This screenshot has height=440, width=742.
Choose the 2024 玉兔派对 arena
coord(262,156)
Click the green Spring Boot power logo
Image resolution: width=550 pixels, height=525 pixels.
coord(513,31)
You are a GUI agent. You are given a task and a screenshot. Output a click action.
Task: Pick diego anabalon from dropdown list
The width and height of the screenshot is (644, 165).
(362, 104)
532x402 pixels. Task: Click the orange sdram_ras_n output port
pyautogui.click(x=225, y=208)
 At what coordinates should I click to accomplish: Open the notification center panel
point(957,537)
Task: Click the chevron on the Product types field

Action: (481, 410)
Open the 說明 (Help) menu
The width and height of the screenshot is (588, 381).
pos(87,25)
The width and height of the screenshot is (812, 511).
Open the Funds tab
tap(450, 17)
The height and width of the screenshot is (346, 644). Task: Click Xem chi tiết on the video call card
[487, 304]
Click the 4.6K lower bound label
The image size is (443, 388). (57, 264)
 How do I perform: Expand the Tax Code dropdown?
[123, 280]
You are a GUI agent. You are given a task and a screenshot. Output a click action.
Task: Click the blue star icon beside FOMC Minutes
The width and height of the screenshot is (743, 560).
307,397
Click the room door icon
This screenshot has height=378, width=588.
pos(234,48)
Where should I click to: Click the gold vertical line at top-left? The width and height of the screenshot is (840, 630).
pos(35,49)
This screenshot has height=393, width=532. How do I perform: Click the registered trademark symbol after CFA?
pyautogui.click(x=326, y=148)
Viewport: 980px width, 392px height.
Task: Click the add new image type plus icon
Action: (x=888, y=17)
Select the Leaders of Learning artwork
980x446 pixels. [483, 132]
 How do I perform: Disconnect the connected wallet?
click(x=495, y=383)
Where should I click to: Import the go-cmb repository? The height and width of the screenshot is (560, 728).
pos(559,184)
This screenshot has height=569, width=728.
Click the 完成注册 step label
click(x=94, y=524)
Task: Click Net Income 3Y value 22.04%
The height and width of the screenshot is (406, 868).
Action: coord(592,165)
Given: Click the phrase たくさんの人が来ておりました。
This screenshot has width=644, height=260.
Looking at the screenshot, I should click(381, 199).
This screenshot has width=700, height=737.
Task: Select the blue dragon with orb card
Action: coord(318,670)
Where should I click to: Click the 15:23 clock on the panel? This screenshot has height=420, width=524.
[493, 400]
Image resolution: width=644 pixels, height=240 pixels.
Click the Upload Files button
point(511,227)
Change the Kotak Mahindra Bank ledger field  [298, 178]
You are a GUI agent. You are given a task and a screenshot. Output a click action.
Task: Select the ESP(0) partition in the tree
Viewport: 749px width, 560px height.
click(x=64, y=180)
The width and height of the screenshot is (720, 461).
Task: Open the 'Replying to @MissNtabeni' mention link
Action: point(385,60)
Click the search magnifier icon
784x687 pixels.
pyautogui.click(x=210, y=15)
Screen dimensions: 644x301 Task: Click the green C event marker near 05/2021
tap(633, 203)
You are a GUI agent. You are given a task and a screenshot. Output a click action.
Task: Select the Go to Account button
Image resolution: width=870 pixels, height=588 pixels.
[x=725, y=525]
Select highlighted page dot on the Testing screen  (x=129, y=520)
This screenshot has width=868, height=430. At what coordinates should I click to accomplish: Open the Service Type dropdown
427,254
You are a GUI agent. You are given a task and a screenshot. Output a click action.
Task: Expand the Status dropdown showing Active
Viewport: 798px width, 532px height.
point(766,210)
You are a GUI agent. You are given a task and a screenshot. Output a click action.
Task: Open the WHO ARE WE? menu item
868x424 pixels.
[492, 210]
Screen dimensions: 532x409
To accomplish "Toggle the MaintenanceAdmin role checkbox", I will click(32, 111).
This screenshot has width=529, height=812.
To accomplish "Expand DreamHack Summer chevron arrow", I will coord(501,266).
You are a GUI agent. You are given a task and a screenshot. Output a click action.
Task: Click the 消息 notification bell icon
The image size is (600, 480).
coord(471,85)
┄┄┄┄┄┄┄┄┄┄
▶ _Try it_
The task requires an exact transcription of all the data.

▶ _Solution to the exercise_
This screenshot has height=440, width=742.
Choose the 2024 玉兔派对 arena
coord(262,156)
Click the green Spring Boot power logo
Image resolution: width=550 pixels, height=525 pixels.
coord(513,31)
You are a GUI agent. You are given a task and a screenshot. Output a click action.
Task: Pick diego anabalon from dropdown list
The width and height of the screenshot is (644, 165).
(362, 104)
532x402 pixels. Task: Click the orange sdram_ras_n output port
pyautogui.click(x=225, y=208)
 At what coordinates should I click to accomplish: Open the notification center panel
point(957,537)
Task: Click the chevron on the Product types field

Action: (481, 410)
Open the 說明 (Help) menu
The width and height of the screenshot is (588, 381).
pos(87,25)
The width and height of the screenshot is (812, 511).
Open the Funds tab
tap(450, 17)
The height and width of the screenshot is (346, 644). Task: Click Xem chi tiết on the video call card
[487, 304]
Click the 4.6K lower bound label
The image size is (443, 388). (57, 264)
 How do I perform: Expand the Tax Code dropdown?
[123, 280]
You are a GUI agent. You are given a task and a screenshot. Output a click action.
Task: Click the blue star icon beside FOMC Minutes
The width and height of the screenshot is (743, 560).
307,397
Click the room door icon
This screenshot has height=378, width=588.
pos(234,48)
Where should I click to: Click the gold vertical line at top-left? The width and height of the screenshot is (840, 630).
pos(35,49)
This screenshot has height=393, width=532. How do I perform: Click the registered trademark symbol after CFA?
pyautogui.click(x=326, y=148)
Viewport: 980px width, 392px height.
Task: Click the add new image type plus icon
Action: (x=888, y=17)
Select the Leaders of Learning artwork
980x446 pixels. [483, 132]
 How do I perform: Disconnect the connected wallet?
click(x=495, y=383)
Where should I click to: Import the go-cmb repository? The height and width of the screenshot is (560, 728).
pos(559,184)
This screenshot has height=569, width=728.
Click the 完成注册 step label
click(x=94, y=524)
Task: Click Net Income 3Y value 22.04%
The height and width of the screenshot is (406, 868).
Action: coord(592,165)
Given: Click the phrase たくさんの人が来ておりました。
This screenshot has width=644, height=260.
Looking at the screenshot, I should click(381, 199).
This screenshot has width=700, height=737.
Task: Select the blue dragon with orb card
Action: coord(318,670)
Where should I click to: Click the 15:23 clock on the panel? This screenshot has height=420, width=524.
[493, 400]
Image resolution: width=644 pixels, height=240 pixels.
Click the Upload Files button
point(511,227)
Change the Kotak Mahindra Bank ledger field  [298, 178]
You are a GUI agent. You are given a task and a screenshot. Output a click action.
Task: Select the ESP(0) partition in the tree
Viewport: 749px width, 560px height.
click(x=64, y=180)
The width and height of the screenshot is (720, 461).
Task: Open the 'Replying to @MissNtabeni' mention link
Action: point(385,60)
Click the search magnifier icon
784x687 pixels.
pyautogui.click(x=210, y=15)
Screen dimensions: 644x301 Task: Click the green C event marker near 05/2021
tap(633, 203)
You are a GUI agent. You are given a task and a screenshot. Output a click action.
Task: Select the Go to Account button
Image resolution: width=870 pixels, height=588 pixels.
[x=725, y=525]
Select highlighted page dot on the Testing screen  (x=129, y=520)
This screenshot has width=868, height=430. At what coordinates should I click to accomplish: Open the Service Type dropdown
427,254
You are a GUI agent. You are given a task and a screenshot. Output a click action.
Task: Expand the Status dropdown showing Active
Viewport: 798px width, 532px height.
point(766,210)
You are a GUI agent. You are given a task and a screenshot. Output a click action.
Task: Open the WHO ARE WE? menu item
868x424 pixels.
[492, 210]
Screen dimensions: 532x409
To accomplish "Toggle the MaintenanceAdmin role checkbox", I will click(32, 111).
This screenshot has width=529, height=812.
To accomplish "Expand DreamHack Summer chevron arrow", I will coord(501,266).
You are a GUI agent. You are given a task and a screenshot. Output a click action.
Task: Click the 消息 notification bell icon
The image size is (600, 480).
coord(471,85)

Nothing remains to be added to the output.